▶ Action item: For the listing below, report all lines that hold the word "each".

▶ Stored data:

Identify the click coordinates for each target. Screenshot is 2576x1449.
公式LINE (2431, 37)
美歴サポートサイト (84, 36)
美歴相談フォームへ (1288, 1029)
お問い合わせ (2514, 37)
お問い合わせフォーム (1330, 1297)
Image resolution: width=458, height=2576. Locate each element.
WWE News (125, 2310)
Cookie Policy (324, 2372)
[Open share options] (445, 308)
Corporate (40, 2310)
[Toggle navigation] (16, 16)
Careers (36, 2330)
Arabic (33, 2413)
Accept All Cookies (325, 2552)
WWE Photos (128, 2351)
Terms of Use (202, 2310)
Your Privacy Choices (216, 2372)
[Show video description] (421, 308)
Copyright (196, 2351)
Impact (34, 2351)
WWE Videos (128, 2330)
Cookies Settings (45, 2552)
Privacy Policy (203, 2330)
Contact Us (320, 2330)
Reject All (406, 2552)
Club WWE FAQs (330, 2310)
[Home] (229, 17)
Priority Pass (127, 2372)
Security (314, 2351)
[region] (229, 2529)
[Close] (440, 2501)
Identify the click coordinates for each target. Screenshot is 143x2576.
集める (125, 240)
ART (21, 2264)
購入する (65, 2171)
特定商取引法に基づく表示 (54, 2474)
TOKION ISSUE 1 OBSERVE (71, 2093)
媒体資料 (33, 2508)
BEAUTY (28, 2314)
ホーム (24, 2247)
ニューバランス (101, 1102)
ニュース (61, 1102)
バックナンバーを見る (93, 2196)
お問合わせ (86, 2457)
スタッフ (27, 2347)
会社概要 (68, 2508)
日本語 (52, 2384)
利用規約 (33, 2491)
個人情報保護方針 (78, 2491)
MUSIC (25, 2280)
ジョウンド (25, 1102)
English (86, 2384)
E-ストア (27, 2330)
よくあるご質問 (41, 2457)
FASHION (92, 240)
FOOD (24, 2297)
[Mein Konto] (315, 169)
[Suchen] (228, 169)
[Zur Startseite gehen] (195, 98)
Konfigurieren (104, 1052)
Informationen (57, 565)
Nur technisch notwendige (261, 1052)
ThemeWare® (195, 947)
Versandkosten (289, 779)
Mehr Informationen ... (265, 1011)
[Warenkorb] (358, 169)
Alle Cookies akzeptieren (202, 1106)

▶ Your response:
Identify the click coordinates for each target. Screenshot is 2576x1449.
Image resolution: width=458, height=2576. Locate each element.
Identify the click coordinates for each target. Screenshot is 143x2576.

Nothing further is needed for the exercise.